C’è davvero bisogno di una giornata internazionale dei giovani? Forse no o almeno non così! L’ONU l’ha istituita nel 1999, più di un decennio dopo l’intuizione di Giovanni Paolo II della “Giornata Mondiale della Gioventù”. Se la prima cade ad agosto ogni anno, quelle ecclesiali con la presenza del Papa sono spesso celebrate in questo mese; la prima si conclude in 24 ore (l’indomani magari sarà la giornata internazionale della sedia, tutti concentrati sull’importanza di tale arredo e addio giovani!), la seconda dura quasi una settimana a cui aggiungere un’intensa preparazione. Inoltre, siamo a trent’anni dalla GMG in Polonia, un evento particolarmente significativo per i giovani partecipanti che ancora la ricordano con emozione, ma anche per il luogo (un Paese su cui gravava il Comunismo) e per il periodo (pochissimo tempo dopo la caduta del Muro di Berlino).
E allora perché il dubbio iniziale sul bisogno o meno? Perché chi opera in campo educativo sa bene che una cosa è la “carta” e un’altra è la “carne”! Quante giornate, convegni, libri, riunioni per parlare dei giovani – tutto in buona fede per lo più e con ottimi propositi – finiti in un nulla di fatto, tanto da ritrovarsi sempre ad affrontare in seguito le medesime questioni? Insomma un mucchio di carta o anche un castello di carte, spazzati via dal forte vento della realtà e dalla tempesta dei risultati non sempre piacevoli. Vale anche per la GMG: tanta preparazione, investimenti economici, giorni ricchi e poi – tornati a casa – i problemi sono altri, le solite persone, le comunità concentrate in riunioni, progetti, incontri… e il cerchio della “carta” ricomincia in attesa del vento. E la “carne”?
Sono appena rientrato da Torino in visita nel luogo in cui Don Bosco, privo di ogni cosa tranne che della fiducia nella Provvidenza, ha dato ai giovani una famiglia, una casa, la scuola, il lavoro, Qualcuno in cui credere, e tutto a partire da una tettoia in affitto; una storia di amore e dedizione ai giovani che ancora più incredibilmente da lì ha raggiunto ogni continente e cerca ancora di rinnovarsi fedele al carisma.

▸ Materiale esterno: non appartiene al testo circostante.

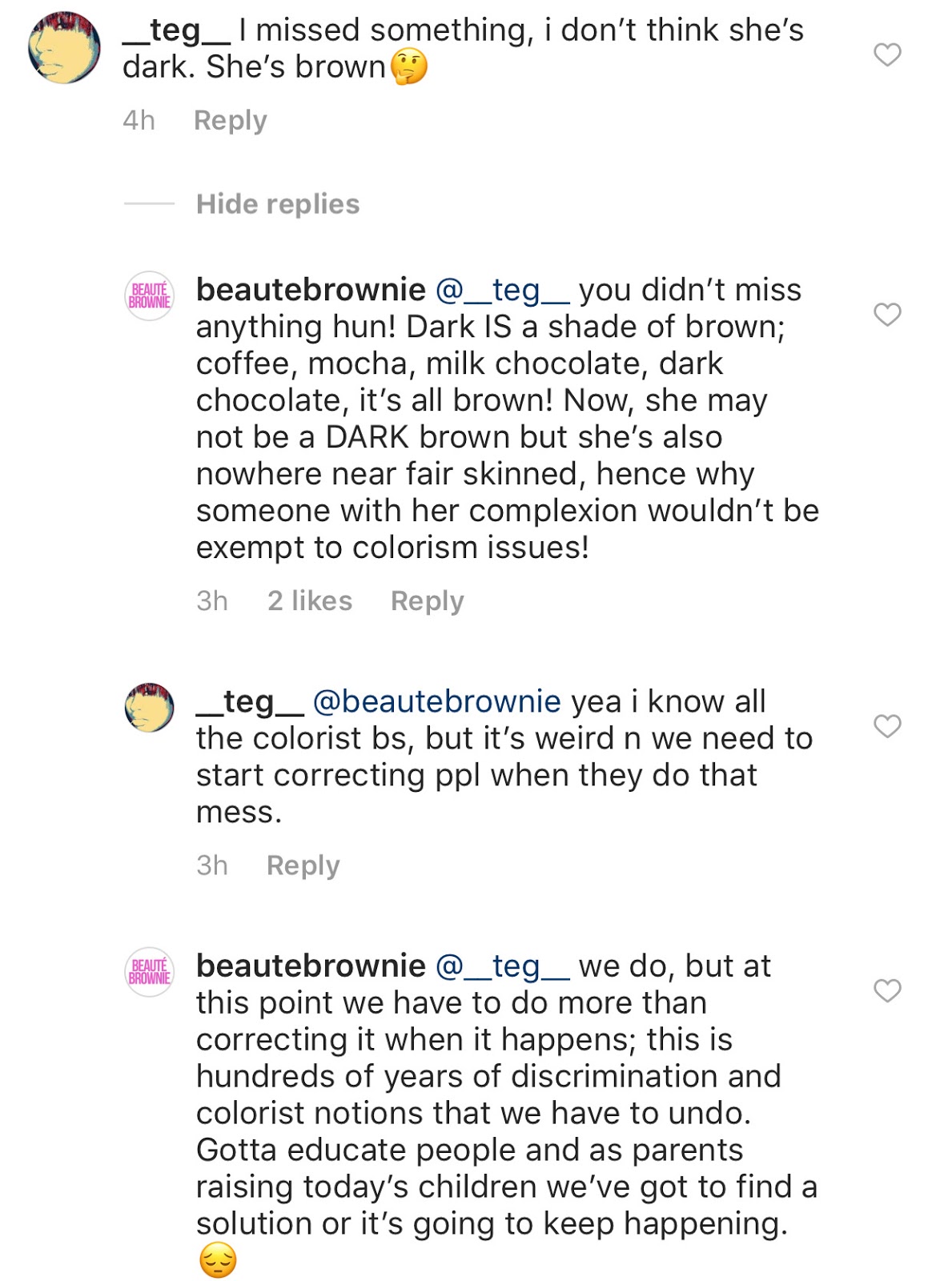Viewport: 952px width, 1281px height.
Task: Heart _teg_'s 'colorist bs' reply
Action: click(887, 726)
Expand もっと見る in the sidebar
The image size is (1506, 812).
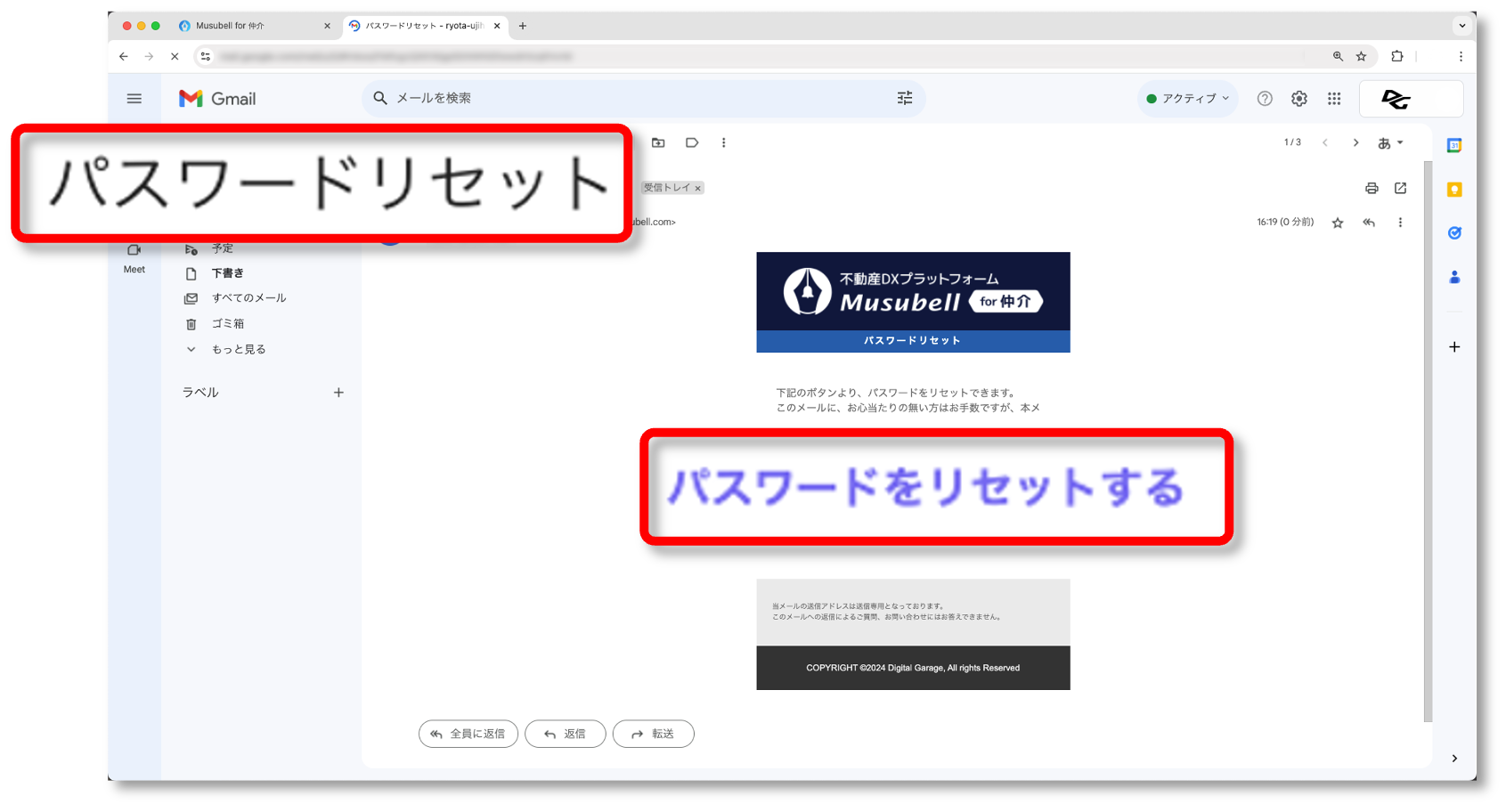(238, 349)
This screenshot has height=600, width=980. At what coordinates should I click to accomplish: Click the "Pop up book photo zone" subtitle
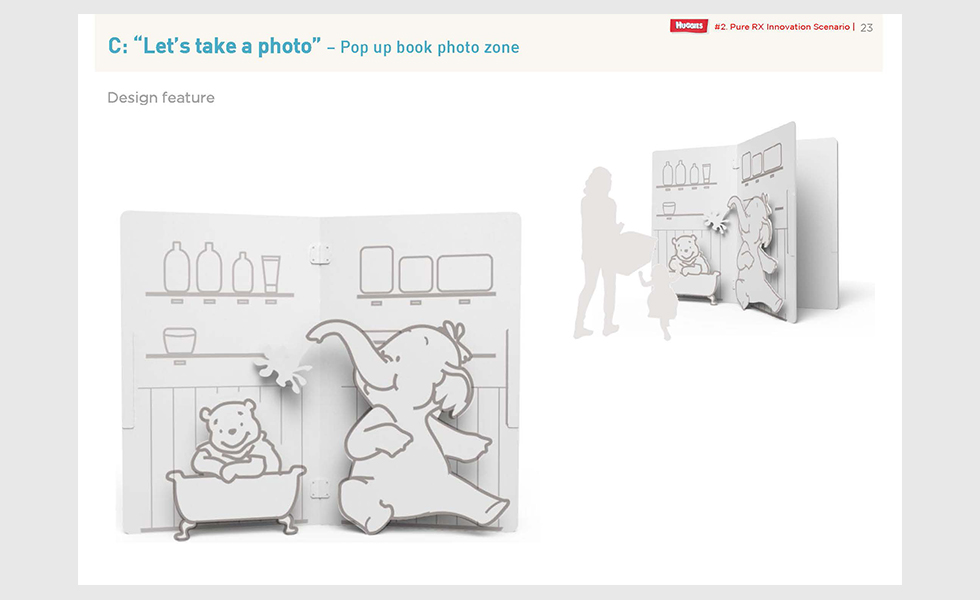(429, 48)
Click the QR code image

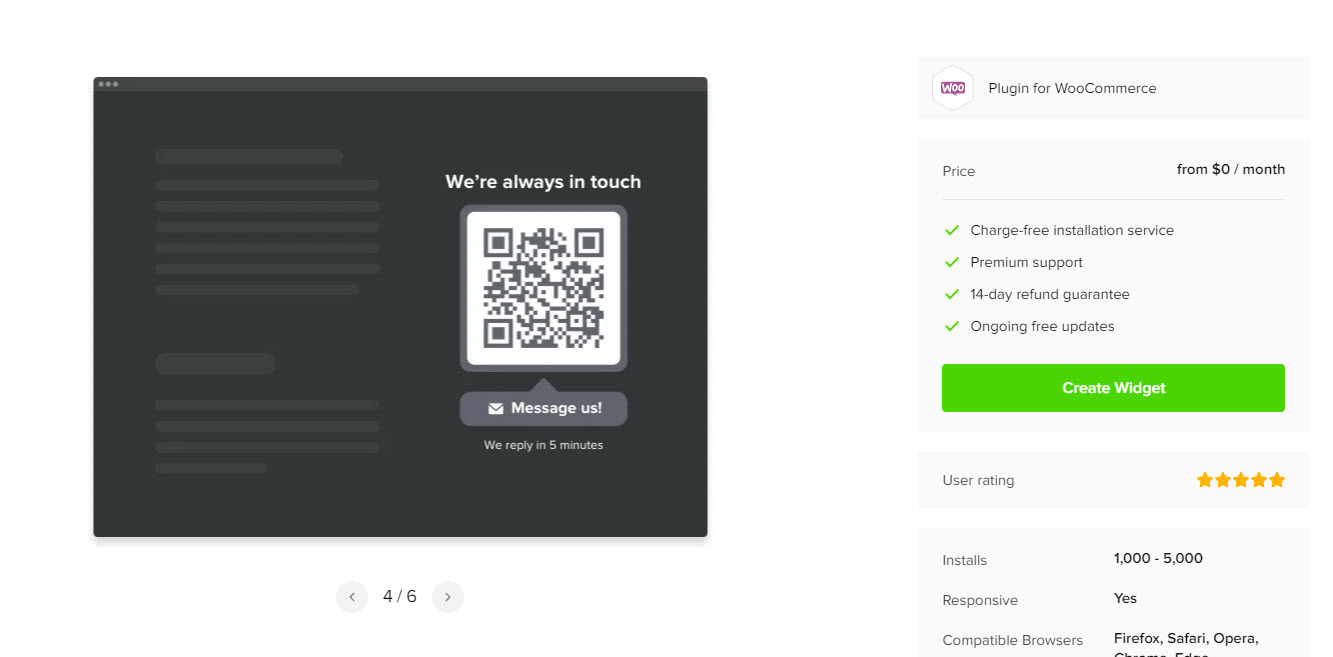point(543,287)
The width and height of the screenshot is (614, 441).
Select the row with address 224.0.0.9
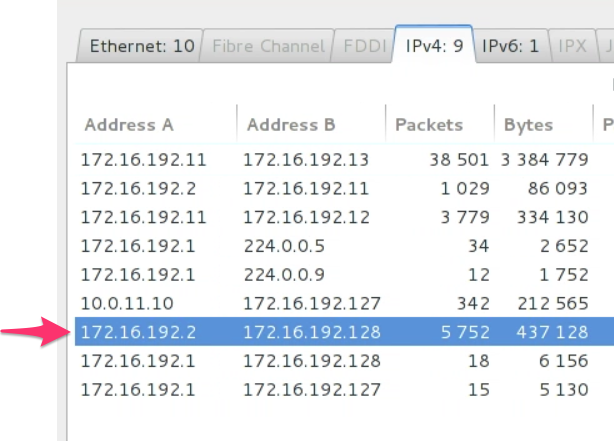[344, 275]
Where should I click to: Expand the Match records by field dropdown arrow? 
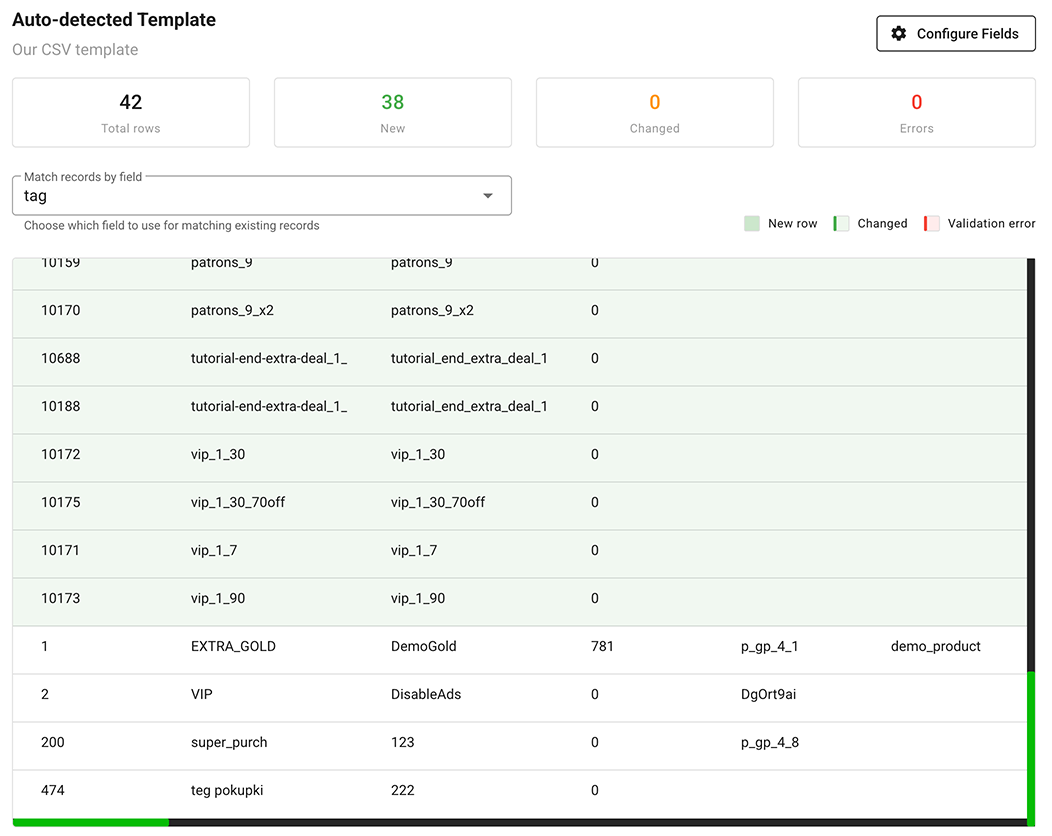pyautogui.click(x=488, y=196)
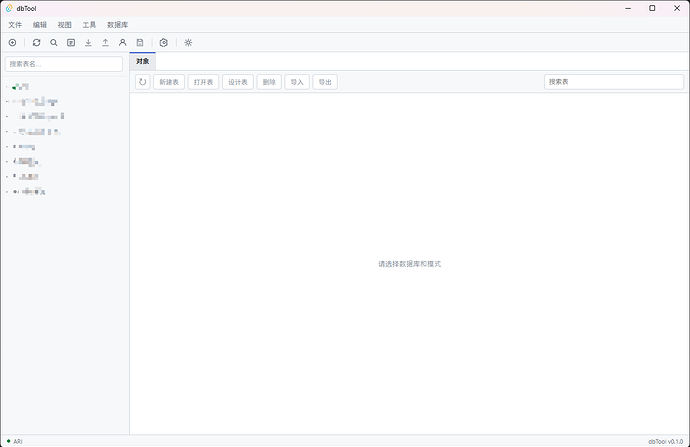Open the 数据库 menu
Image resolution: width=690 pixels, height=447 pixels.
pyautogui.click(x=117, y=25)
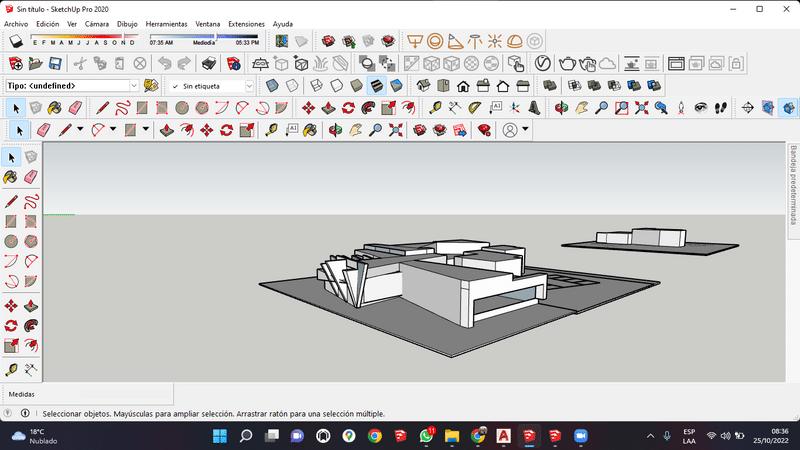
Task: Choose the Push/Pull tool in left toolbar
Action: [30, 306]
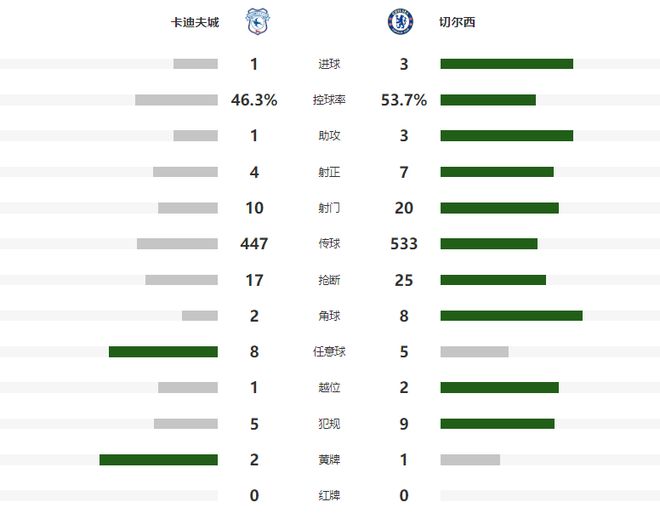660x519 pixels.
Task: Click the 抢断 tackles label
Action: (x=328, y=280)
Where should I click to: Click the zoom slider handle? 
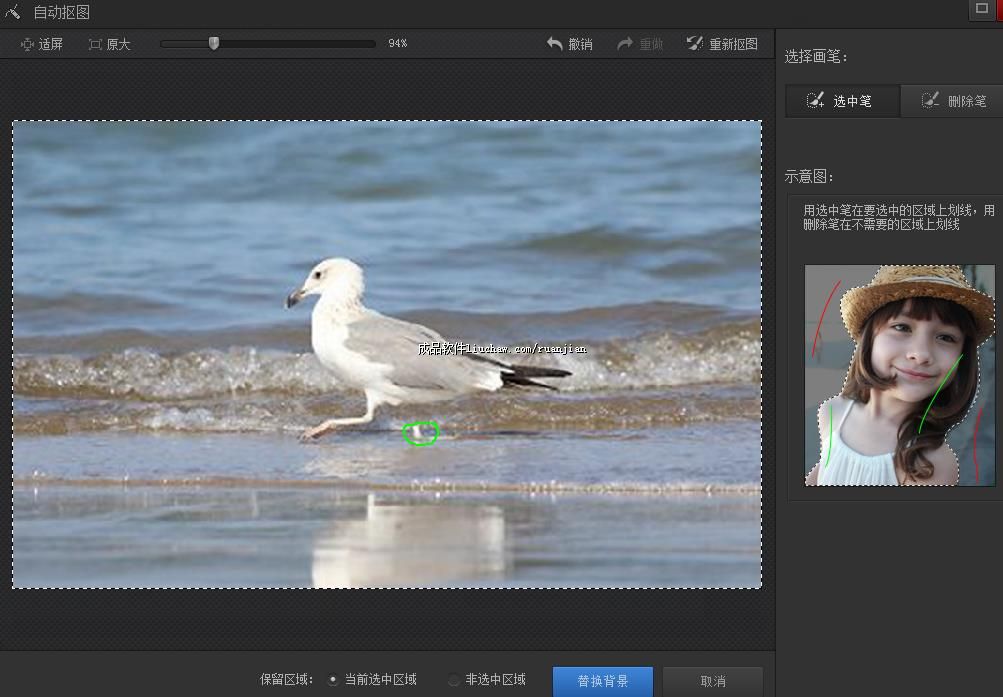213,43
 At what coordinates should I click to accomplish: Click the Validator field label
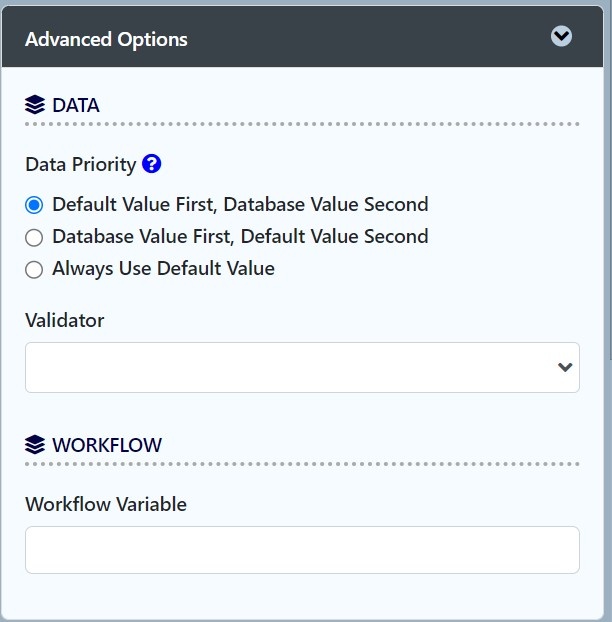point(65,320)
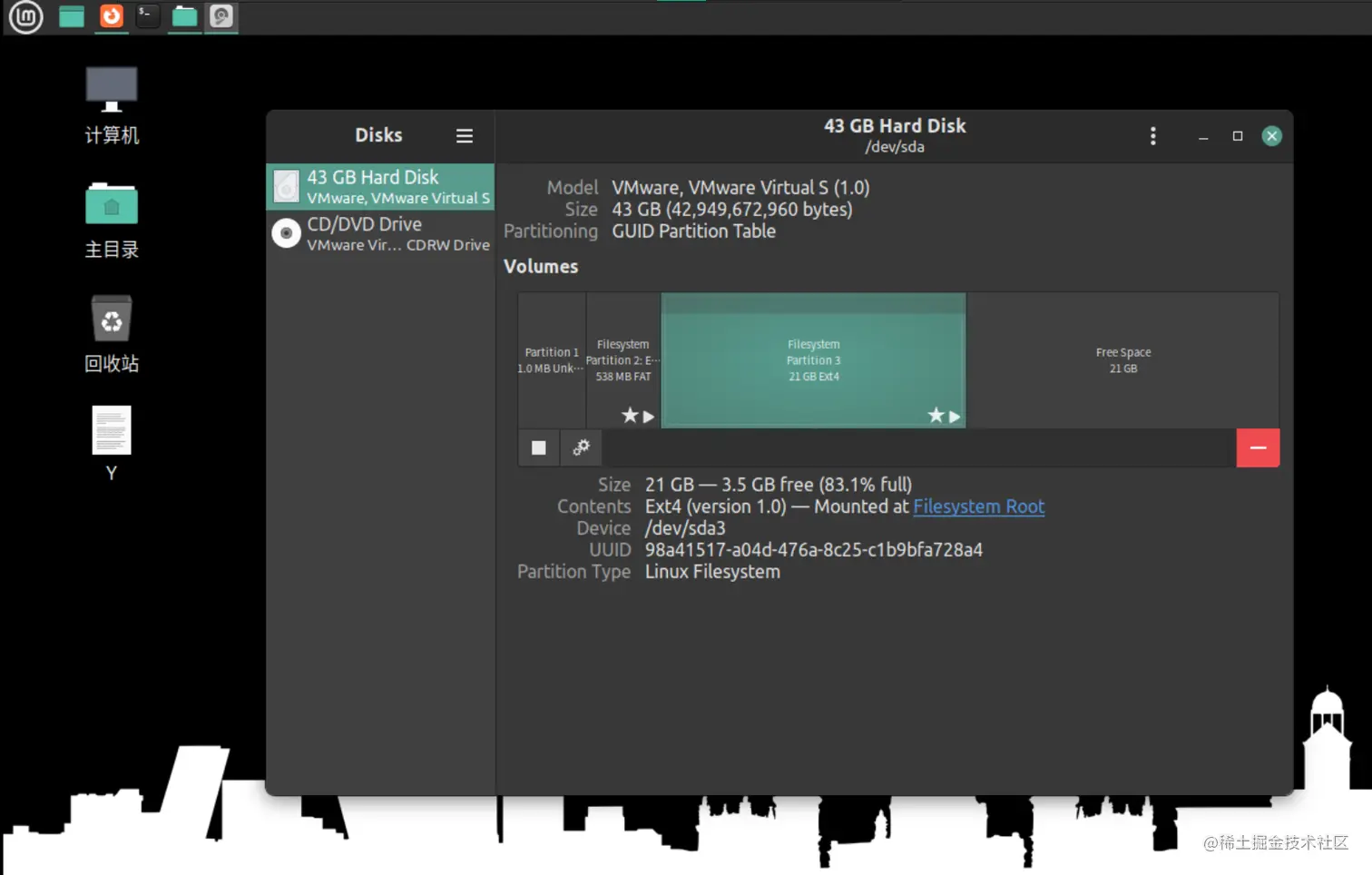Toggle the bookmark star on Partition 3

pyautogui.click(x=935, y=416)
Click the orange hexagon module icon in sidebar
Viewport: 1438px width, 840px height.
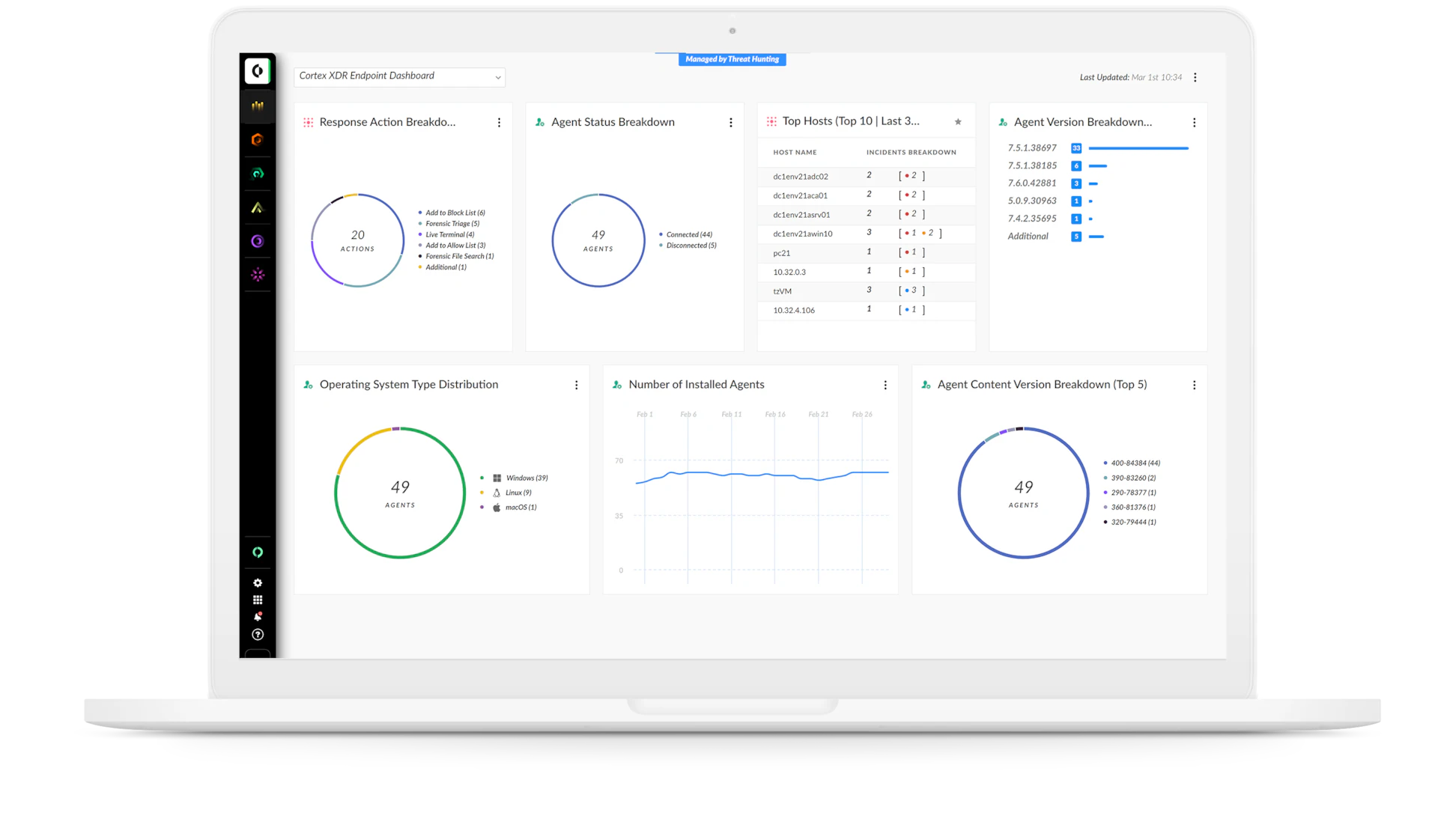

Questo è dare vita, e solo dalla “carne” ciò è possibile, visto che nessun libro sui giovani (neppure il più venduto al mondo), e quindi “carta”, ha veramente mai generato qualcosa, al massimo l’ha ispirata e sostenuta. Insomma, una giornata dedicata o anche una settimana non bastano, al massimo servono a tener in pace apparentemente la coscienza delle istituzioni e degli adulti in generale; la cura dei giovani è invece un pensiero quotidiano, dedizione all’ascolto, fare strada insieme fin dove opportuno, credere nei loro sogni, suscitare in loro dei sogni, accompagnarne i progetti di vita, comprensione dei fallimenti, creazione di politiche adeguate e di ambienti educativi stimolanti, consegnargli un mondo migliore e le istruzioni per migliorarlo ancora. Attenzione, però, a non scambiare tutto questo con le risposte pronte e precotte tipiche dell’età adulta (la “carta”), poiché spesso non corrispondono alle domande vere (la “carne”) dei giovani, anzi potrebbero mai esserci poste!